Well she didn't need to go out to night school to be happy, she did just fine working in the feed store, with Granny there in the back room helping with the babies. Those young'uns was more'n a handful for the spry old woman, playing with their blocks back there in the big kitchen and running their little trucks around, and Lacie June already playing house with the soft dolls Granny made. In between customers Florie Mae could step back into the kitchen and hug Bobbie Lee and Lacie June and wipe their sticky hands and sit down for a minute, with the two hanging on her, and nurse the baby. She could help them with their color books and help Bobbie Lee learn his numbers and his letters. And Granny Lee was there to make the noon dinner and all, to fry up some pork and make beans and cornbread, or fry up a chicken, and always plenty left over for supper, with fresh tomatoes and greens from the garden.

Life would be just about perfect, Florie Mae thought, if Grady Coulter didn't always come nosing 'round the store. If she hadn't to be shut in the store so near Grady ever couple days. Grady knew he did that to her, he saw her blushes and confusion. Grady stopping in to buy a little of this or that, one hank of baling wire, a couple of tomato plants for his ma, he said, and then he'd stand watching her.

Not that Grady did anything, exactly.

And not that he didn't, neither, the way he looked at her.

You want to come in the back, Florie Mae? Show me where them bags of cracked corn are stacked?

No, Grady.
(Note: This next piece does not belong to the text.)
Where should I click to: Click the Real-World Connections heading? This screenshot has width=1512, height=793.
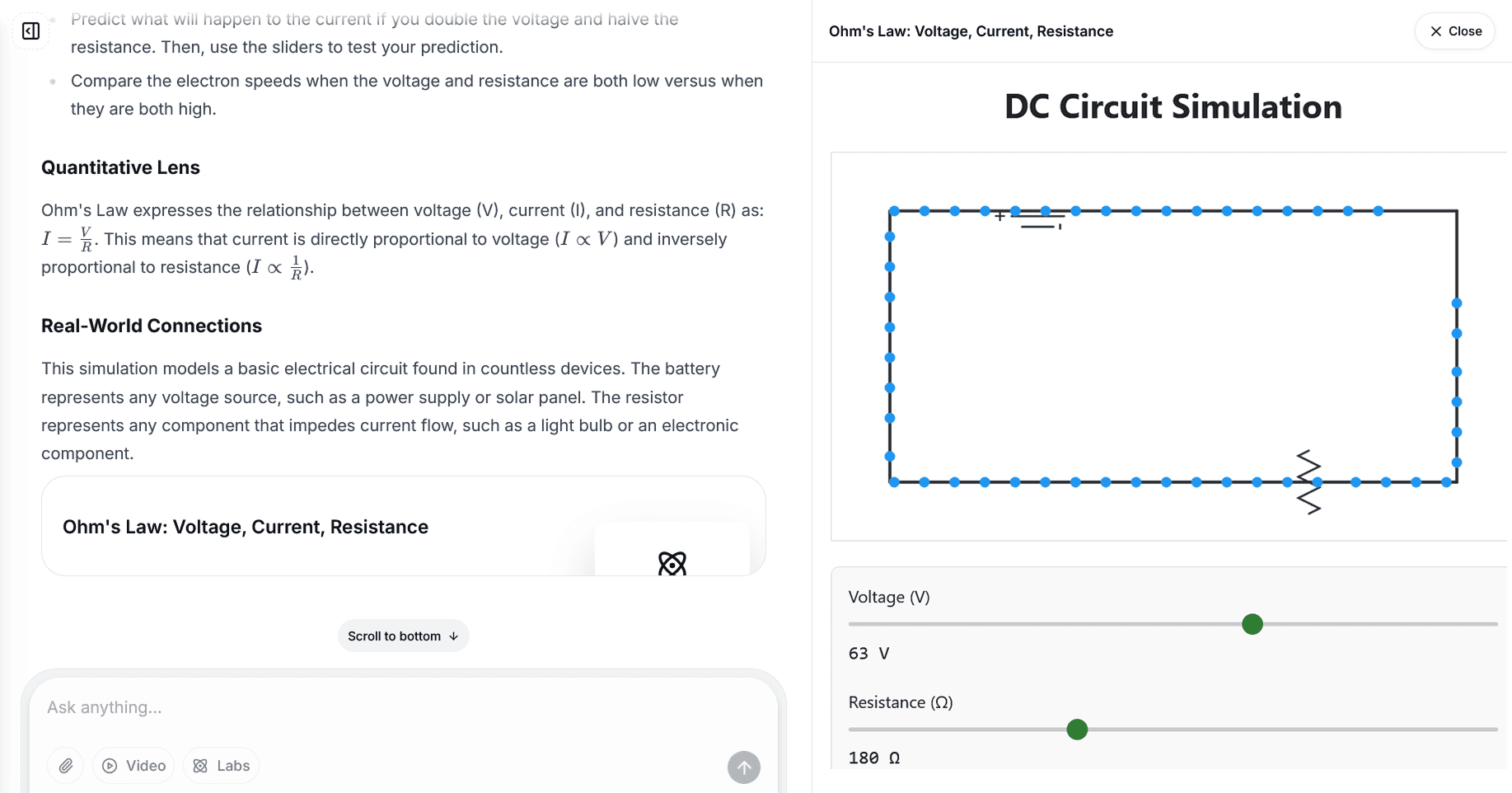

You know as well as I do where that corn is stacked.

You want to show me, in the back there, which of them termater plants'll make the best crop, Florie Mae?

No, Grady. You know more about growing tomatoes than I door you can ask your ma. She knows all about such matters.

Well, Florie Mae, maybe tonight you'll step out in the back yard there around the sheds, and we can have us a little kiss.

Go on, Grady, get along home. I'm a growed woman with three children and I don't have time for your foolishness.

All right, Florie Mae, he'd say, stepping out the door and looking back at her. All right, but maybe tonight, round after supper time, I'll be out there, waitin'.

Of course he never was, nor did she expect him to be.

But she set the cat-trap early, way before dark fell.

And ever' time after Grady left the store, she had to wrestle with that hot feeling that left her addle-headed and annoyed with herself—and ashamed.

And then if she got busy with the little ones and had to wait until after dark to set the trap, had to sneak out when Granny was upstairs, she'd carry the heavy meat-pounder in her pocket that, if she'd ever hit anyone with it, would leave a waffle grid on their skull. Hurrying out in the dark with her little packet of table scraps for bait, she'd search the shadows for the tomcat. But she'd be lookin' for Grady, too. Or for anyone else who might be hanging around.